# To do
Output every line of the listing, exactly and completely.

# Recorded data

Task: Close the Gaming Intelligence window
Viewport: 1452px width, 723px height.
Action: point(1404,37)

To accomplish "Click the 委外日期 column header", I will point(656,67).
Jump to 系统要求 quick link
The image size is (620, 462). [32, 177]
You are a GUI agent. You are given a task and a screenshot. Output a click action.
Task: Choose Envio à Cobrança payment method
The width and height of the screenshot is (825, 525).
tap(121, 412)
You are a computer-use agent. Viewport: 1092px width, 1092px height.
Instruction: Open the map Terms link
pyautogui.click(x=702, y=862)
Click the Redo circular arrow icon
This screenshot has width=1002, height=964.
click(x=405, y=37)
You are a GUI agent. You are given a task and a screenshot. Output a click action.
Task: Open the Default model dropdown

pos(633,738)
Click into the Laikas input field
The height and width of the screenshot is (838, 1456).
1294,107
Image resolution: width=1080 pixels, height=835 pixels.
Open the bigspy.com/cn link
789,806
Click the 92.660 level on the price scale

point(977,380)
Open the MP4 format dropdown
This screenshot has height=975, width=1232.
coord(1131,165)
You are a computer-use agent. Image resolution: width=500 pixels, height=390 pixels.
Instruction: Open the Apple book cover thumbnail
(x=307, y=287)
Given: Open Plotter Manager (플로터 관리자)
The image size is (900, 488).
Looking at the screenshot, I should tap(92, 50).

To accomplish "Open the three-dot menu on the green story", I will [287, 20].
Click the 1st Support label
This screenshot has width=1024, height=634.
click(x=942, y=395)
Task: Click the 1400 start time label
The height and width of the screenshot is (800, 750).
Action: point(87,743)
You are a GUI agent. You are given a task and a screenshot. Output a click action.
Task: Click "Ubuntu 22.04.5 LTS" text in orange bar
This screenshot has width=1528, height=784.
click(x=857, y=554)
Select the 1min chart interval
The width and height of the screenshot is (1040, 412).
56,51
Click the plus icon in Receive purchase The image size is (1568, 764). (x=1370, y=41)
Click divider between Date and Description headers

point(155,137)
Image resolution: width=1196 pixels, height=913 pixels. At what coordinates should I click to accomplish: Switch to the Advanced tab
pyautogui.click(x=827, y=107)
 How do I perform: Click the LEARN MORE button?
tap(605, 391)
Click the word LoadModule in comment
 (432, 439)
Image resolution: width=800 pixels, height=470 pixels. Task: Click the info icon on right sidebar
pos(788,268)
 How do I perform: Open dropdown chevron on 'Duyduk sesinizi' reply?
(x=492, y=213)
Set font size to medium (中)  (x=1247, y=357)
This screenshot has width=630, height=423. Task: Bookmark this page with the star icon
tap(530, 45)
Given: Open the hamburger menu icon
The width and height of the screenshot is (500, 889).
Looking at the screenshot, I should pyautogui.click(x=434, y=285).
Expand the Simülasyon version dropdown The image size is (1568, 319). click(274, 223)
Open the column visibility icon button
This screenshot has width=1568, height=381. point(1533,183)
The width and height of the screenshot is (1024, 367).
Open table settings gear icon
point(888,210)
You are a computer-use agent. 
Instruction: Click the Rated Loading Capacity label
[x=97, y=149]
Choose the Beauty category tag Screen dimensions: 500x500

# Exercise response
Task: Close the Gaming Intelligence window
Viewport: 1452px width, 723px height.
Action: point(1404,37)

To accomplish "Click the 委外日期 column header", I will point(656,67).
Jump to 系统要求 quick link
The image size is (620, 462). [32, 177]
You are a GUI agent. You are given a task and a screenshot. Output a click action.
Task: Choose Envio à Cobrança payment method
The width and height of the screenshot is (825, 525).
tap(121, 412)
You are a computer-use agent. Viewport: 1092px width, 1092px height.
Instruction: Open the map Terms link
pyautogui.click(x=702, y=862)
Click the Redo circular arrow icon
This screenshot has width=1002, height=964.
click(x=405, y=37)
You are a GUI agent. You are given a task and a screenshot. Output a click action.
Task: Open the Default model dropdown

pos(633,738)
Click into the Laikas input field
The height and width of the screenshot is (838, 1456).
1294,107
Image resolution: width=1080 pixels, height=835 pixels.
Open the bigspy.com/cn link
789,806
Click the 92.660 level on the price scale

point(977,380)
Open the MP4 format dropdown
This screenshot has height=975, width=1232.
coord(1131,165)
You are a computer-use agent. Image resolution: width=500 pixels, height=390 pixels.
Instruction: Open the Apple book cover thumbnail
(x=307, y=287)
Given: Open Plotter Manager (플로터 관리자)
The image size is (900, 488).
Looking at the screenshot, I should tap(92, 50).

To accomplish "Open the three-dot menu on the green story", I will [287, 20].
Click the 1st Support label
This screenshot has width=1024, height=634.
click(x=942, y=395)
Task: Click the 1400 start time label
The height and width of the screenshot is (800, 750).
Action: point(87,743)
You are a GUI agent. You are given a task and a screenshot. Output a click action.
Task: Click "Ubuntu 22.04.5 LTS" text in orange bar
This screenshot has width=1528, height=784.
click(x=857, y=554)
Select the 1min chart interval
The width and height of the screenshot is (1040, 412).
56,51
Click the plus icon in Receive purchase The image size is (1568, 764). (x=1370, y=41)
Click divider between Date and Description headers

point(155,137)
Image resolution: width=1196 pixels, height=913 pixels. At what coordinates should I click to accomplish: Switch to the Advanced tab
pyautogui.click(x=827, y=107)
 How do I perform: Click the LEARN MORE button?
tap(605, 391)
Click the word LoadModule in comment
 (432, 439)
Image resolution: width=800 pixels, height=470 pixels. Task: Click the info icon on right sidebar
pos(788,268)
 How do I perform: Open dropdown chevron on 'Duyduk sesinizi' reply?
(x=492, y=213)
Set font size to medium (中)  (x=1247, y=357)
This screenshot has width=630, height=423. Task: Bookmark this page with the star icon
tap(530, 45)
Given: Open the hamburger menu icon
The width and height of the screenshot is (500, 889).
Looking at the screenshot, I should pyautogui.click(x=434, y=285).
Expand the Simülasyon version dropdown The image size is (1568, 319). click(274, 223)
Open the column visibility icon button
This screenshot has width=1568, height=381. point(1533,183)
The width and height of the screenshot is (1024, 367).
Open table settings gear icon
point(888,210)
You are a computer-use agent. 
Instruction: Click the Rated Loading Capacity label
[x=97, y=149]
Choose the Beauty category tag Screen dimensions: 500x500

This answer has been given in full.